Somatic Therapy and Somatic Attachment Psychotherapy

Somatic Therapy allows clinicians to work directly with the body and through the right brain and right hemisphere, to access, process, regulate, and integrate traumatic material that is often difficult to access through more traditional talk therapy or left hemispheric practice. This way work working brings the body into clinical practice, offering an orientation that attends to the neurophysiological underpinnings or framework that the psyche is built upon. It is a potent clinical orientation that accesses material embedded and unprocessed in the body, the residue from traumatic experience, incident, relational, developmental, or intergenerational.
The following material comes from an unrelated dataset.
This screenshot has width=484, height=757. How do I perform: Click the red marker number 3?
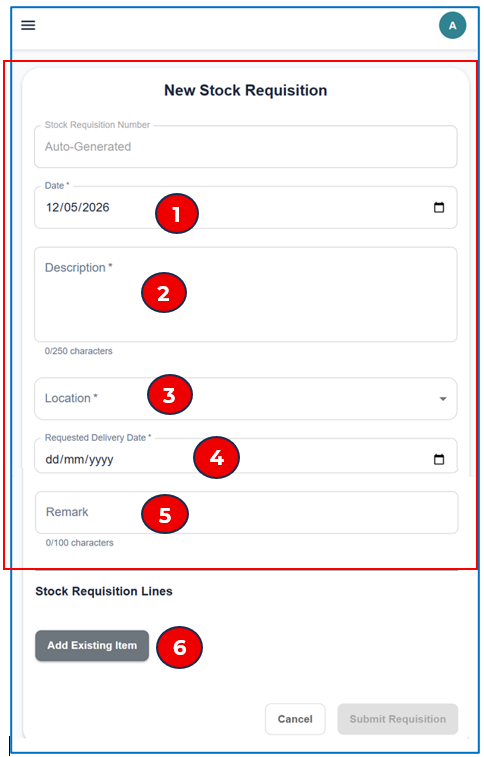point(169,394)
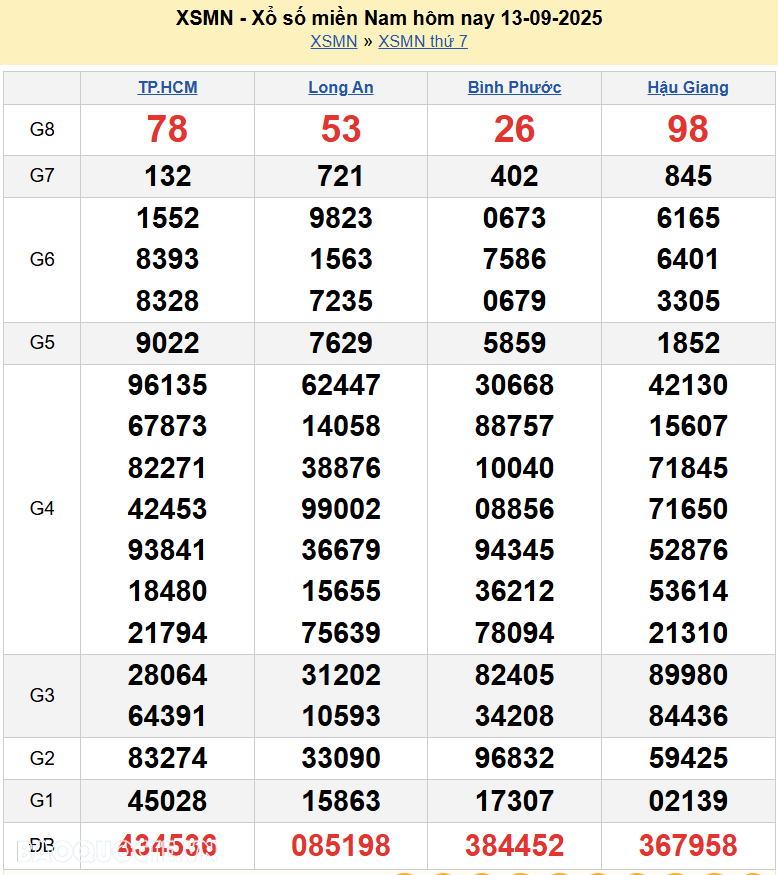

Somatic Attachment Psychotherapy is a body-centered approach to therapy, that recognizes how trauma, attachment wounds, and emotional experiences are held in the body, affecting nervous system regulation, self-perception, and relational patterns. The Bringing the Body into Practice Somatic Attachment Psychotherapy 2-year training expands upon traditional somatic therapy training and practices, focusing on working with insecure attachment, uniquely combining somatic practice with attachment theory and application to practice, affect regulation, embodiment practices, the Polyvagal Theory, and psychodynamic relational practice.

The Somatic Attachment Psychotherapy training is unequalled for the reparation of early attachment injuries and insecure attachment. 

 

 

Attachment Theory and Somatic Attachment Psychotherapy

Attachment Theory helps therapists understand how the legacy of intergenerational transmission of trauma through the early caregiving relationships (attachment relationships) unfolds and impacts the development of the self, psyche and the body, throughout the lifespan and across generations. In applying this theoretical knowledge clinicians can identify and work with long held patterns of relational injury including insecure attachment.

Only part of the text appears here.